TEXT:
════════
When order data extracted into the analytical data store from OMS, they are often denormalised into a wide table that containing all the information related to the order in one row. In addition, for each order status of a order record, a separate row is added so that the order details of each status can be kept. When an order is filled, the order is qualified to be a ‘”trade”. A separate ‘trade’ table is normally created in the analytical data store to hold the trades, even though most of the fields will be same with the corresponding order, that logically makes sense for the downstreaming consumers. In addition, an order might be filled by multiple trades due to liquidity and costs reasons, while multiple orders might be bundled and traded in one go. Therefore, that can be a many-to-many relationship between order table and trade table. When an order is filled, the “position” table (and other derived aggregate tables for accounting, performance, and risk) needs also update accordingly (don’t have to be immediately, but can happen during daily or hourly processing) .

The order and trade are the core transactional data that retains the trading information at the highest granularity level. They are the base for the higher-level, lower granular measures that can be derived according to specified business requirements for accounting, performance/risk evaluating, operation, compliance, management reporting etc. For sell-side business, there is a higher requirement to properly retain and manage those transaction data for all sorts of compliance reporting requirements: Best Execution, MiFIR transaction reporting, MAR/AML reporting, and also as data feeds for surveillance system, such as SteelEye, to detect potential market abusing activities. Furthermore, trade data carries rich information over the investors’ trading patterns/behaviours. Especially for a business serving retail investors, mining those information from trade data might lead to enormous profiting opportunities.

I also included the parties involving in the trade transaction process, such as PB, counterparty, custodian etc, in the trade domain, that can be modelled as dimensions to dice and slice the trade measures to their’s angles. Those data can also be put into a separate “Parties” domain, however, I consider that makes more sense to place the parties close to the process they are participating.

Accounting” data domain includes the accounting data that contains the information representing the financial status of a fund and related financial transactions. This domain contains some core financial performance metrics, such as NAV, PnL, and AUM, that are calculated and reconciled (in-house or by external back-office service suppliers) periodically, daily, weekly, or monthly, depending on the reporting requirement and the complexities on valuating the current market values of the investment positions held by the fund, including those illiquid securities and OTC contracts that lack of market price information. After those metrics are calculated and loaded into the analytical data store, they will be enriched with additional attributes, such as those core data entities in the fund data domain mentioned above, so that those metrics (that are additive) can be aggregated, and diced and sliced by those attributes. NAV is calculated at Fund level which is not additive.

The accounting data domain also retains the transaction-level financial data, such as internal and external payments, account adjustment entries, etc. Those data can be directly extracted from the operational source systems where they are held and loaded into the analytical data store for the further aggregations and enrichment based on business requirements.
════════
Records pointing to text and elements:
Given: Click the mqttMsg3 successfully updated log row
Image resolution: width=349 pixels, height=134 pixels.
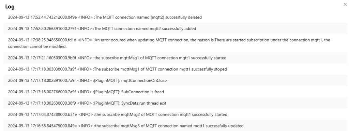Looking at the screenshot, I should [176, 126].
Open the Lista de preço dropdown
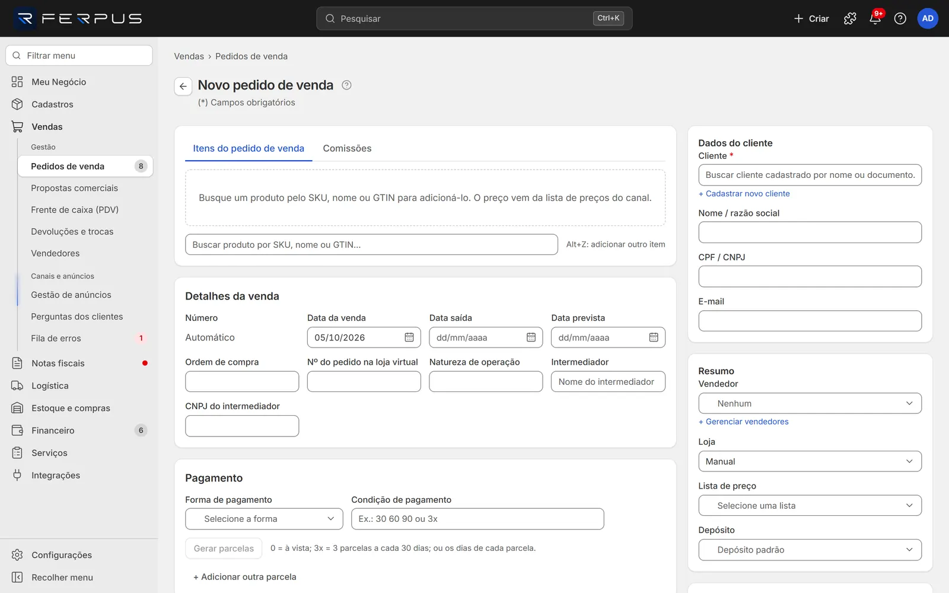The width and height of the screenshot is (949, 593). pos(810,506)
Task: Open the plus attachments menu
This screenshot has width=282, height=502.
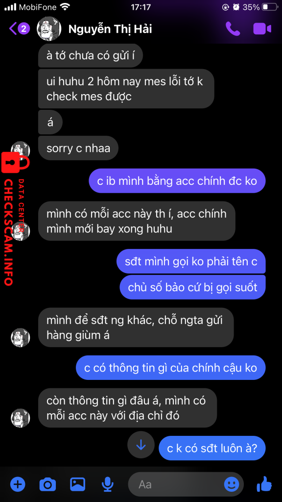Action: click(18, 484)
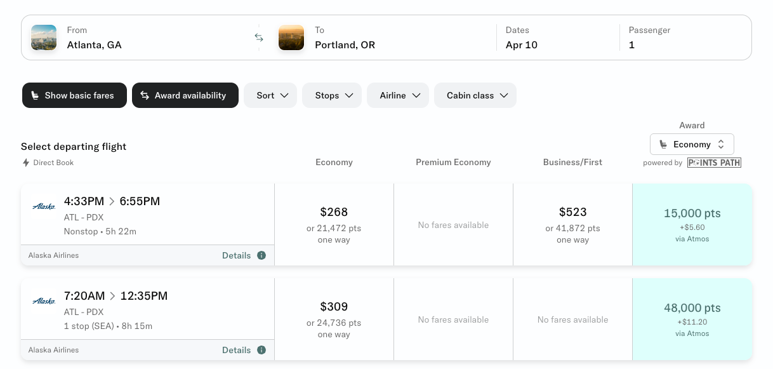Click the swap From/To locations arrow icon
Image resolution: width=773 pixels, height=369 pixels.
pos(259,37)
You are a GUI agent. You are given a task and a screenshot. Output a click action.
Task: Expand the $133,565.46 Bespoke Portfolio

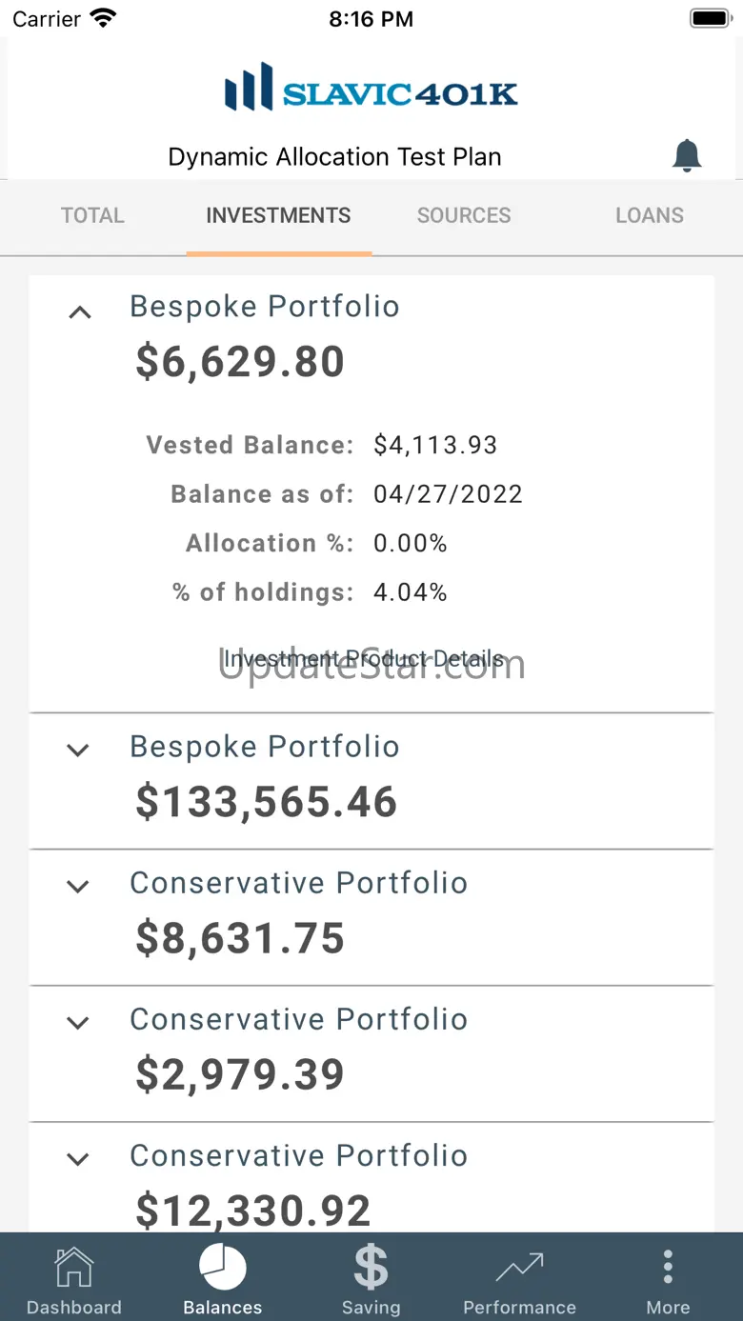[78, 751]
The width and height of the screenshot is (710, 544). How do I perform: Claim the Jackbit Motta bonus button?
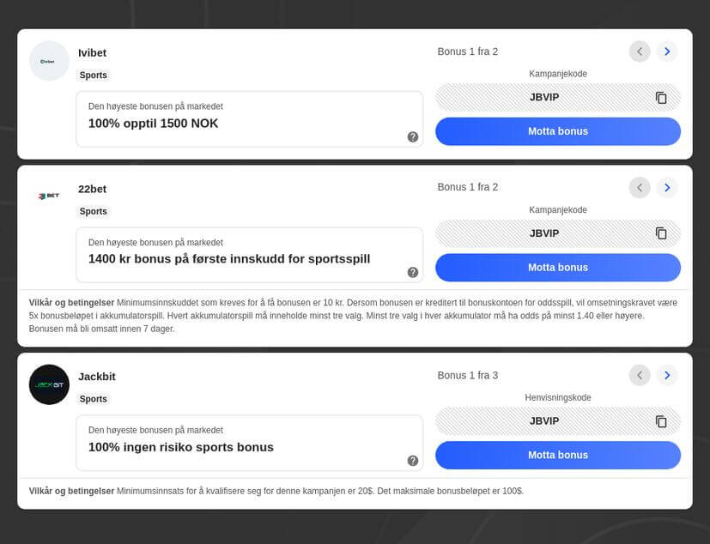tap(558, 455)
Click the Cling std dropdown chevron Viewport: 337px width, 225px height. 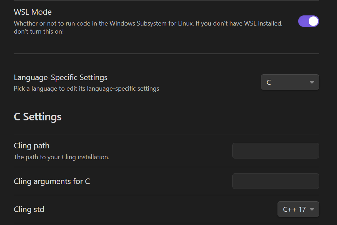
════════
DIRECTIONS:
#1 Reproduce word for word the passage in the text on order, trade, and accounting data that begins at the words "I also included" and stops after the words "they are participating.".
#2 Condense the paragraph of the text on order, trade, and accounting data that opens with "The order and trade are the core" into a bulleted list that keeps its main facts.
The lines were taken from a source separate from the text.

TASK RESPONSES:
#1
I also included the parties involving in the trade transaction process, such as PB, counterparty, custodian etc, in the trade domain, that can be modelled as dimensions to dice and slice the trade measures to their’s angles. Those data can also be put into a separate “Parties” domain, however, I consider that makes more sense to place the parties close to the process they are participating.

#2
- Orders and trades are the core transactional data and hold trading information at the highest granularity level.
- They are the base for higher-level measures. These measures are derived for accounting, performance and risk evaluation, operations, compliance, management reporting, and other business requirements.
- Sell-side businesses have a higher requirement to retain and manage this transaction data. It serves compliance reporting (Best Execution, MiFIR transaction reporting, MAR/AML reporting) and feeds surveillance systems such as SteelEye that detect potential market abuse.
- Trade data carries rich information about investors' trading patterns and behaviors. For businesses serving retail investors, mining it might lead to enormous profit opportunities.